Sobre colecionadores e revolucionários
Ana Luisa Lima, 2007

“(…) um homme de lettres cujo lar era uma biblioteca que fora montada com extremo cuidado, mas de modo algum entendida como instrumento de trabalho; consistia em tesouros cujo valor, como frequentemente repetia Benjamin, era demonstrado pelo fato de que não os lera (…) Como o revolucionário, o colecionador ‘sonha com o seu caminho não só para um mundo remoto ou passado, mas ao mesmo tempo para um mundo melhor onde certamente as pessoas estão providas do que precisam como no mundo cotidiano, mas onde as coisas estão liberadas do trabalho humilhante da utilidade’ (Schriften, vol. I, p. 416). O colecionar é a redenção das coisas que complementaria a redenção do homem.”

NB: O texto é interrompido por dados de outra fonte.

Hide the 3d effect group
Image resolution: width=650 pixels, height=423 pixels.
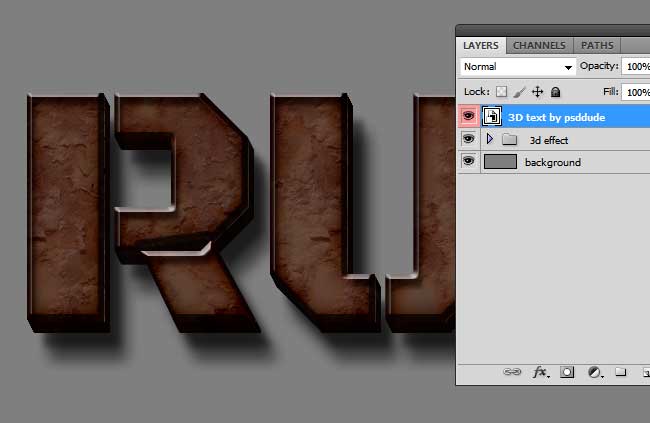point(468,140)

Hannah Arendt sobre Walter Benjamin em Homens em tempos sombrios

Estou certa que, de todos nós, meu irmão mais velho foi o que soube levar, desde cedo, uma vida mais rica. Enquanto corríamos de um lado para outro atrás de uma bola ou em qualquer outra brincadeira que levasse o corpo à exaustão, meu irmão estava no aconchego do seu quarto vivendo toda sorte de aventuras. Colecionador nato, seu mundo era repleto de revistas sobre música e cinema, uma quantidade imensa de LPs (e depois vieram os CDs), fitas de videocassete (e depois os DVDs), dezenas e dezenas de pequeninos bonecos (os que me lembro eram playmobil e comandos em ação) e uma incrível seleção de HQs.

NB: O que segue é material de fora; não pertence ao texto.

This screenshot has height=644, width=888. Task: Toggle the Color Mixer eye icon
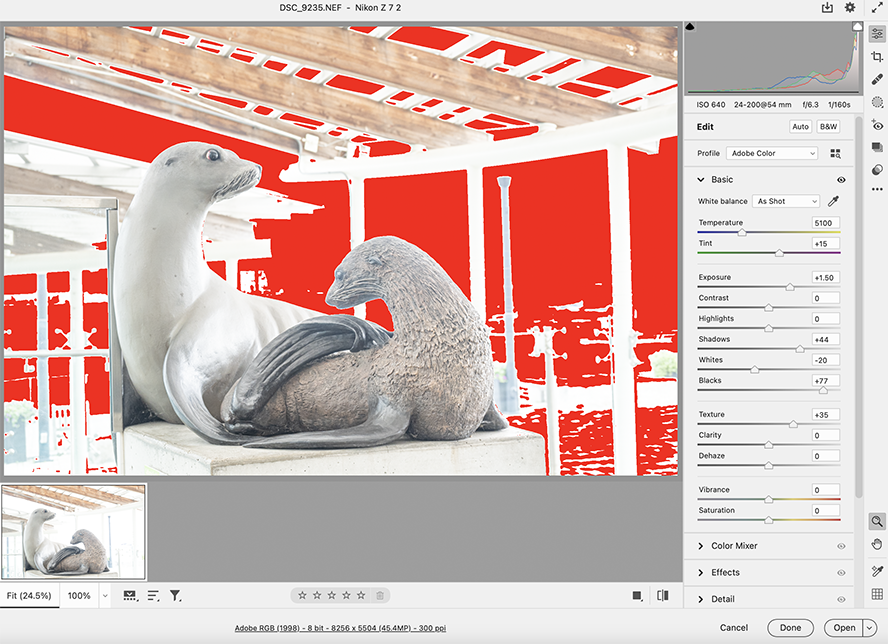click(841, 546)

Na minha correria de criança (naquela época, até os 14 anos éramos mesmo ainda crianças), jamais entendi sua predileção pela quietude. Por trás de seus olhos verde-azuis havia existências inteiras das quais a pouquíssimas tínhamos acesso. Um dia, com minha curiosidade de irmã mais nova, entrei no seu quarto e me deparei com um mundo inacreditável. Sobre as prateleiras, ele havia criado cenas cinematográficas com seus bonecos. Pendurados por linhas de costura, os bonecos flutuavam, como que alçados violentamente pelas bombas de algodão saídas dos tanques de guerra.

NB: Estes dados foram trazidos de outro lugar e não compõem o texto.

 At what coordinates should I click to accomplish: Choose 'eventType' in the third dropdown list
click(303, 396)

Um mundo à parte, contudo, aprendi folheando seus mangás. A delicadeza dos traços daqueles austeros samurais me intrigava as entranhas. Nunca me dispus a ler “como se deve” aquelas HQs. Jamais me impus dedicar-me ao que estava escrito. Minha leitura era completamente imagética. De trás para frente ou de frente para trás, eu lia minhas próprias histórias dentro daquelas histórias.

Herdeira de uma biblioteca inteira, Teresa se viu de posse de tesouros. Livros não necessariamente para serem lidos, mas apreciados em toda sua constituição. Assim, se permitiu a liberalidade de desfazê-los de sua utilidade e imprimir-lhes a possibilidade de novos modos de leitura.

Páginas dos livros saíram de suas encadernações originais, mas conservam o charme de suas dobraduras. As cores por cima das páginas, ora são como velatura, ora são novos verbos de uma sintaxe visual muito sofisticada.

O “Livro aberto” de Teresa, poderia se chamar o livro dos livros, ou ainda, biblioteca. Porque todos os modos de leitura estão ali sugeridos e toda sorte de conteúdos podem ser ali vislumbrados. Como um convite a uma leitura impertinente, através da qual estamos livres de qualquer regra gramatical ou visual. Não há hierarquias entre substantivos e adjetivos, campos de cor ou traços. Do fim para o começo, do meio para o fim. Do modo como foi construído, o livro dos livros não impõe qualquer tipo de narrativa imperativa, muito pelo contrário, há mesmo um desejo de que seus fruidores possam ler suas histórias dentro das histórias.

Teresa alçou significantes de seus significados primeiros e generosamente os reorganizou de modo a devolver ao leitor o ato de criação originária. A cada mergulho, uma nova possibilidade de leitura. O nosso fôlego é que há de definir vírgulas e um ponto final.

Colecionadores e revolucionários, em seus mundos de quietude, me trouxeram, meu irmão e Teresa, o gosto raro do inapreensível, que não significa dizer que seja inalcançável.